Her gaze softened a little as Cindy approached, and Cisco tried not to think about how the door behind her had been closed this entire time. How there was no way she could have opened the door, closed it, and gotten away from it before he’d turned around.
“I’m real,” Was what she said, and Cindy stilled less than a foot away from him. The years had changed them, he thought, he could see it in her eyes, could feel it in the energy between them, a connection that was there, all but tangible and bright between them and there was the sudden, fleeting thought that everything he’d dreamt lately had been more than that.

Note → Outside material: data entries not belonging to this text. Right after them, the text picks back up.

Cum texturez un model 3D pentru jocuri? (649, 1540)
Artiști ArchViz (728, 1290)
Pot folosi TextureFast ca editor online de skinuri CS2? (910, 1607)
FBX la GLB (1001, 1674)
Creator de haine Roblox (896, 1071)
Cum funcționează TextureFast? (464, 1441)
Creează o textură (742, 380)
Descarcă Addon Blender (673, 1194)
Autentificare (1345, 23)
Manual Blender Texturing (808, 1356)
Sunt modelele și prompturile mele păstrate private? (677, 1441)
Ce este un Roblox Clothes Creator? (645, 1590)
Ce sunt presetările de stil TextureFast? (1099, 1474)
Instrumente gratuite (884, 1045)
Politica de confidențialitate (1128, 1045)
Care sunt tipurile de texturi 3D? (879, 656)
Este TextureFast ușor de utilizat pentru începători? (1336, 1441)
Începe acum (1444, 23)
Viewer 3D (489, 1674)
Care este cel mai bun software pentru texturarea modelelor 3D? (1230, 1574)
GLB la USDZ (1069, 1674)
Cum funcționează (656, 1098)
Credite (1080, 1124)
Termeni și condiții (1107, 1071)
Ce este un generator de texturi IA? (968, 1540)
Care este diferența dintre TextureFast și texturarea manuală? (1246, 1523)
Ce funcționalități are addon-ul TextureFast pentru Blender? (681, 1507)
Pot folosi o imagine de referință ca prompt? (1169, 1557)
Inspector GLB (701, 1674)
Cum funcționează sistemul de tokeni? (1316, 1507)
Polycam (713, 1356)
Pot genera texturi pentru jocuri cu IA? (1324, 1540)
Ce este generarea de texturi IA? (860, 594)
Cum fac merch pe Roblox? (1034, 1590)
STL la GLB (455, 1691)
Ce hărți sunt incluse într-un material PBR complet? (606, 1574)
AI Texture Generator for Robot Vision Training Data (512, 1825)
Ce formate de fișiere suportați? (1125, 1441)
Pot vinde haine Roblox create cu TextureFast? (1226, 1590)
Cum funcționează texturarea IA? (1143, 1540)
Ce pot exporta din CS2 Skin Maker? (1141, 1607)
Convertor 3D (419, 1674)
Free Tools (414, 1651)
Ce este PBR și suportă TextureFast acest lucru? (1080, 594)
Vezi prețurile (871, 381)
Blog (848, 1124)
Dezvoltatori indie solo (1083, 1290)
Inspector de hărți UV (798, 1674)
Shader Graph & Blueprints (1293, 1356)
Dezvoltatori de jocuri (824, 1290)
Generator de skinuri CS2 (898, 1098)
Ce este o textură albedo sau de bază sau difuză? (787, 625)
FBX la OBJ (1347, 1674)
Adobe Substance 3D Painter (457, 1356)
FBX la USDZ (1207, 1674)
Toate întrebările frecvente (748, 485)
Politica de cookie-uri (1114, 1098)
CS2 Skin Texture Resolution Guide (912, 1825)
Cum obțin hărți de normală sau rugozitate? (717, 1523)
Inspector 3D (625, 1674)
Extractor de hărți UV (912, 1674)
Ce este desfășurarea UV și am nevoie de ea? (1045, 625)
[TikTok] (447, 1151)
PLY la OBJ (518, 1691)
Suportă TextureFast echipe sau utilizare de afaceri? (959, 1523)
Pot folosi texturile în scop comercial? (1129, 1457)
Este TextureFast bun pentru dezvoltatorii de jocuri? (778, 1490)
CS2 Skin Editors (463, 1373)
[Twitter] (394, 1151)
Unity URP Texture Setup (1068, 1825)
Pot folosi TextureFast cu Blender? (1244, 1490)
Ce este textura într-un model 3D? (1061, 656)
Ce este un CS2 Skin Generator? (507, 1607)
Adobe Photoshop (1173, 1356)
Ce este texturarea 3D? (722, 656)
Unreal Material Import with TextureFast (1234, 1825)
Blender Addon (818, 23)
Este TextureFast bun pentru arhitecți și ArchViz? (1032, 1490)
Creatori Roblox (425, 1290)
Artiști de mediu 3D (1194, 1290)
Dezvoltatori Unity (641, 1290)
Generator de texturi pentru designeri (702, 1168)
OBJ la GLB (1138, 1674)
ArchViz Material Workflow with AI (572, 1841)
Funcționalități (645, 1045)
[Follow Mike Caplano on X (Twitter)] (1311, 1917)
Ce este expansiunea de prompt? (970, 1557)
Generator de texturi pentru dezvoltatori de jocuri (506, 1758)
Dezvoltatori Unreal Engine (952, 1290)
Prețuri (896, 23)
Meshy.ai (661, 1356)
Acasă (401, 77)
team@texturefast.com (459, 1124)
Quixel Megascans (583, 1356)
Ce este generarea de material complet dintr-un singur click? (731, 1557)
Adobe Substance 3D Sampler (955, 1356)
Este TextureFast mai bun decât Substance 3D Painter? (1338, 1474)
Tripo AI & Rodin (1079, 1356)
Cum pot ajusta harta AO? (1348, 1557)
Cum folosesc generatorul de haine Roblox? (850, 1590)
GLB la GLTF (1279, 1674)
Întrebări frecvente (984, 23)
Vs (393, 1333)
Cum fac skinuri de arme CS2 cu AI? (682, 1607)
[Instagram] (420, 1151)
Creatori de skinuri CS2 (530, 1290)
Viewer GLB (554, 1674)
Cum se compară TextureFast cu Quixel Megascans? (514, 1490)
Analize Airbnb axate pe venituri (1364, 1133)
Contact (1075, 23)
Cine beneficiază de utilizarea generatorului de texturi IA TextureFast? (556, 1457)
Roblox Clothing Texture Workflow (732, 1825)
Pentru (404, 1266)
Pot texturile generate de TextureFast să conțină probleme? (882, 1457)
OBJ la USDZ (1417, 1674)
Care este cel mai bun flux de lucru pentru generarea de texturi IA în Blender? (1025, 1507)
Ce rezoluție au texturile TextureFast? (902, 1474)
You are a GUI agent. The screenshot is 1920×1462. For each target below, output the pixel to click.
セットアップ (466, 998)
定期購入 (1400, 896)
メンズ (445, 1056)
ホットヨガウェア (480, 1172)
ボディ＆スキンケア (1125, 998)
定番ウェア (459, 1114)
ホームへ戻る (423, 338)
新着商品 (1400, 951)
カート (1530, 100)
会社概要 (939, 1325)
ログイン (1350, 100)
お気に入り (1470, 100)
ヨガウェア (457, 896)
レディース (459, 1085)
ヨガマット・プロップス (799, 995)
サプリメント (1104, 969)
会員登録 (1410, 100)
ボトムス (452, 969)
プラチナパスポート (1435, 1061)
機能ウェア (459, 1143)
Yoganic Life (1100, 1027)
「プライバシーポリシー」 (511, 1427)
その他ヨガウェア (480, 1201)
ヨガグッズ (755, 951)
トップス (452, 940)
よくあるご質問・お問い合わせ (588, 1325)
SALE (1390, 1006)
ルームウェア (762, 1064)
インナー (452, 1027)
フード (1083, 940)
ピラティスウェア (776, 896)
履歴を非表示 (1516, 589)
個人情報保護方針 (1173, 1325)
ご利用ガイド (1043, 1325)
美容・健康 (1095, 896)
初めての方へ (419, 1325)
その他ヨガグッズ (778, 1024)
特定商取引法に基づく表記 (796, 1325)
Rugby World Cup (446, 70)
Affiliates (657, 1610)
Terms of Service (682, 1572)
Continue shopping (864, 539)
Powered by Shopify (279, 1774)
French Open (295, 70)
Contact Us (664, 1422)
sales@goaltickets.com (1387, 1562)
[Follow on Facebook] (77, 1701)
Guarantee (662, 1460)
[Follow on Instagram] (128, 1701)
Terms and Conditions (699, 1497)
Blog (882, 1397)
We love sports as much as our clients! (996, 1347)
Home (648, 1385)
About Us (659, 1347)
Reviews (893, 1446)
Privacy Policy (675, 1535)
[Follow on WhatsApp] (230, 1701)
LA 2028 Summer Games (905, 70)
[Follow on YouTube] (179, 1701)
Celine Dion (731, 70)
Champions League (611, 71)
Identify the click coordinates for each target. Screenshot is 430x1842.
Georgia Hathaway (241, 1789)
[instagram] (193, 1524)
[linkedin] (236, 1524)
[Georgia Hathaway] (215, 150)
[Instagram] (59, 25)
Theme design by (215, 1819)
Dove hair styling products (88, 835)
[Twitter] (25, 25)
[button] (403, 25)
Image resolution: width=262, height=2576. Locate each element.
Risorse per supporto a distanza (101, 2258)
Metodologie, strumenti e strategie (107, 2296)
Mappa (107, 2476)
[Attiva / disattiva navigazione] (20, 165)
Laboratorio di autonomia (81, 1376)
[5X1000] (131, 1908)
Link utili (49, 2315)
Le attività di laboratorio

“How did you get in here?”
“You know how. You were just considering turning how into the next big hit.”
“You read my mind?” He asked, and found the thought wasn’t overly shocking, not really. Whatever it was between them, if she was implying that what he’d seen was for real, maybe that was how. Maybe he was reading her mind in his sleep, as laughable as it was.
“You’re not the only one that can tell when your business decisions are going to be- Exceptionally profitable.” Her gaze was knowing and fond and Cisco couldn’t stop the tension coiled in his spine, couldn’t stop how his hands began to shake. “You haven’t figured it out, have you?”
He’d stood as though his body knew the movements when she approached. How to fight back in ways people couldn’t imagine without a weapon in hand. Hands towards someone, that was a threat that was fueled by power beneath his skin, inside of him. And he didn’t know if he’d learned that from watching it in his dreams, or if it was something more, if it was instinct defined by what he was.
For a moment he couldn’t speak, caught up in- In visions. In memories. Not Cindy, but himself, opening portals and firing off blasts of energy. Goggles and gauntlets and a man in red at his side, the heat of the energy created by his speed overwhelming and familiar. A different speedster, a threat, and power and he’d been so much stronger, so much more. A multitude of possibilities, of universes and limitless powers in every one.
He blinked and came back to himself and he was sitting again, Cindy’s hand was at his shoulder, strong and pressing him back into the chair and grounding him. “You can’t get caught up in it,” She said softly. He stared up at her, struggling to hold her gaze under the weight of what he’d seen. “You focus too hard on the things past. On the way things could have been, and it gets harder, to come back to it all.”
“I don’t know what you mean,” Cisco protested, but he didn’t draw away. He knew what she was referring to, at least. Knew it had everything to do with the state his head had been in for longer than he could remember. “I’m brilliant, but I’m not. Whatever you think I am.”
“And you’re so much more than you think you are.” Cindy said simply, “We are so much more than you could ever imagine.” She dropped her hand from him and Cisco reached up without thought, took her hand in his own and laced their fingers together.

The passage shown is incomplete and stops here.